BEGIN SOURCE DATA

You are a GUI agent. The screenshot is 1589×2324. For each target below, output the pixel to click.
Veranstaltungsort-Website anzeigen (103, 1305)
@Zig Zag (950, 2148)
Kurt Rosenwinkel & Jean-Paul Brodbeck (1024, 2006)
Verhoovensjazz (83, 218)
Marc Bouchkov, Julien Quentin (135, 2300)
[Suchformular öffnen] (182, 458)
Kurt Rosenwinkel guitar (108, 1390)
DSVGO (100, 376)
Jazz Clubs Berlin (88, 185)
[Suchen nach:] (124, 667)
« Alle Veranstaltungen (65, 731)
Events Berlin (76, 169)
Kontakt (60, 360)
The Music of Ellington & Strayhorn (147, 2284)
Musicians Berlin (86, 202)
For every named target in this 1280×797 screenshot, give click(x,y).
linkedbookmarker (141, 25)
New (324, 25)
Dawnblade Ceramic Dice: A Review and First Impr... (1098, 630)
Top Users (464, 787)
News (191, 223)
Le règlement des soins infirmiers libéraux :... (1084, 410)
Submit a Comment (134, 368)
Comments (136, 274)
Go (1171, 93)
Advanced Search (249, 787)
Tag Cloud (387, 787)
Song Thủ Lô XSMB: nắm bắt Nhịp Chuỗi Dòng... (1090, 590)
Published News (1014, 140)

END SOURCE DATA

- WHAT TO WORK ON: Copy out the entries above again, keeping them exact.

- SOLVED EXERCISE:
You are a GUI agent. The screenshot is 1589×2324. For each target below, output the pixel to click.
Veranstaltungsort-Website anzeigen (103, 1305)
@Zig Zag (950, 2148)
Kurt Rosenwinkel & Jean-Paul Brodbeck (1024, 2006)
Verhoovensjazz (83, 218)
Marc Bouchkov, Julien Quentin (135, 2300)
[Suchformular öffnen] (182, 458)
Kurt Rosenwinkel guitar (108, 1390)
DSVGO (100, 376)
Jazz Clubs Berlin (88, 185)
[Suchen nach:] (124, 667)
« Alle Veranstaltungen (65, 731)
Events Berlin (76, 169)
Kontakt (60, 360)
The Music of Ellington & Strayhorn (147, 2284)
Musicians Berlin (86, 202)
For every named target in this 1280×797 screenshot, give click(x,y).
linkedbookmarker (141, 25)
New (324, 25)
Dawnblade Ceramic Dice: A Review and First Impr... (1098, 630)
Top Users (464, 787)
News (191, 223)
Le règlement des soins infirmiers libéraux :... (1084, 410)
Submit a Comment (134, 368)
Comments (136, 274)
Go (1171, 93)
Advanced Search (249, 787)
Tag Cloud (387, 787)
Song Thủ Lô XSMB: nắm bắt Nhịp Chuỗi Dòng... (1090, 590)
Published News (1014, 140)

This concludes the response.